Como sería de esperar, hay especulaciones de todo tipo y calibre. Parte sustancial de las curiosidades está concentrada en los consejos –o pedidos– que Lula hará a su sucesora. El actual presidente reitera que no tendrá ninguna interferencia en la formación del nuevo gobierno. Es de suponer que siquiera él crea en eso. En todo caso, gente cercana a la futura mandataria resalta que ella sabrá acatar consejos y sugerencias, pero definirá su equipo a su manera. Queda por ver cuál será la verdadera dimensión de ese espacio de independencia. Quien la conoce prevé que será amplio lo suficiente para sorprender a seguidores y adversarios, pero al mismo tiempo advierten que sería absurdo no tomar en cuenta nada de lo que le diga Lula.
De momento, lo que hay es una serie de movimientos de cautela. Principal aliado, el PMDB (mayoría en el Senado y segunda bancada en Diputados), dueño de justificada fama de ávido por puestos y presupuestos y experto en negociar su apoyo sin preocuparse demasiado con principios éticos, habla poco. El PT, igualmente hambriento por espacio, se mueve mucho. La futura presidenta sabe que enfrentará, en las filas de su partido, un apetito voraz. Sabe igualmente que es considerada una neófita en el PT, en el cual ingresó recién en 2001, oriunda del laborismo de Leonel Brizola, figura histórica de la izquierda. Ahora mismo ocurre una no tan discreta guerra interna entre dos poderosos caciques del PT, José Dirceu, quien fue jefe de Gabinete de Lula entre 2003 y 2005, y Antonio Palocci, ministro de Hacienda entre 2003 y marzo de 2006. Ambos fueron defenestrados en el rastro de escándalos de supuesta corrupción. Palocci escapó de ser juzgado por la Corte Suprema. Dirceu no tuvo la misma suerte y aguarda el fallo, que podrá tardar al menos otro año más. De no haber explotado el escándalo que casi le costó a Lula da Silva la reelección en 2006, uno de los dos estaría hoy en el lugar de Dilma. Administrar esa batalla entre dos estrellas del PT es algo que seguramente requerirá el apoyo de Lula, y la presidenta lo sabe.

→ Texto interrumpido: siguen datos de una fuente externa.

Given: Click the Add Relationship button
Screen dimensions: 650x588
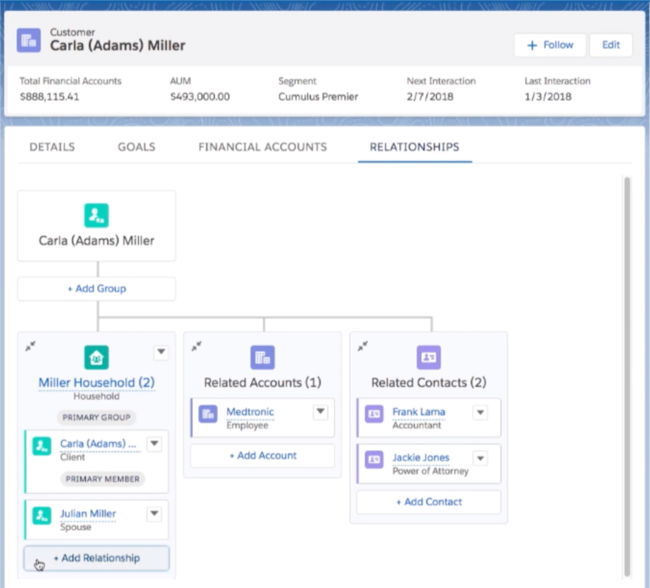Looking at the screenshot, I should click(x=96, y=558).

Del lado de los derrotados el panorama no es menos turbio, tenso y confuso. A estas alturas, quedaron claras las dimensiones de las heridas no cicatrizadas.
Partido de muchos cuadros pero carente de militancia efectiva, el PSDB está claramente dividido entre el grupo de San Pablo, cuyo control es disputado por el derrotado José Serra y el gobernador electo Geraldo Alkmin, y los del resto del país, cuya nueva estrella es el ex gobernador y senador electo de Minas Gerais, Aécio Neves. Los integrantes de la llamada “vieja guardia” se enfrentan al ímpetu del joven senador de Minas Gerais, quien, a los 50 años, se muestra dispuesto a pavimentar una carrera que lo eleve al puesto alcanzado por su abuelo, Tancredo Neves, quien sería el primer presidente civil luego de 21 años de dictadura militar. Tancredo jamás asumió la presidencia: una enfermedad fatal lo tumbó en la víspera de la ceremonia de asunción. El nieto, astutamente, hizo carrera reivindicando ese legado.
Seguidores de Serra acusan a Aécio de no haberse esforzado lo suficiente para darle la victoria. La verdad es que Aécio recorrió varios estados pidiendo votos para Serra. Pero en Minas, donde su popularidad es efectiva, actuó de manera discreta. Sabía que Serra sería derrotado, y que en el vacuo de esa derrota surgiría el espacio que ahora reivindica, con los ojos puestos en las presidenciales de 2014.
Aécio Neves defiende una oposición constructiva. Los de Serra, una oposición impiadosa, rencorosa. Aécio –con el sorprendente respaldo del ex presidente Fernando Henrique Cardoso– quiere una reformulación profunda del partido. Los de Serra dejan claro que él pretende mantenerse con el control.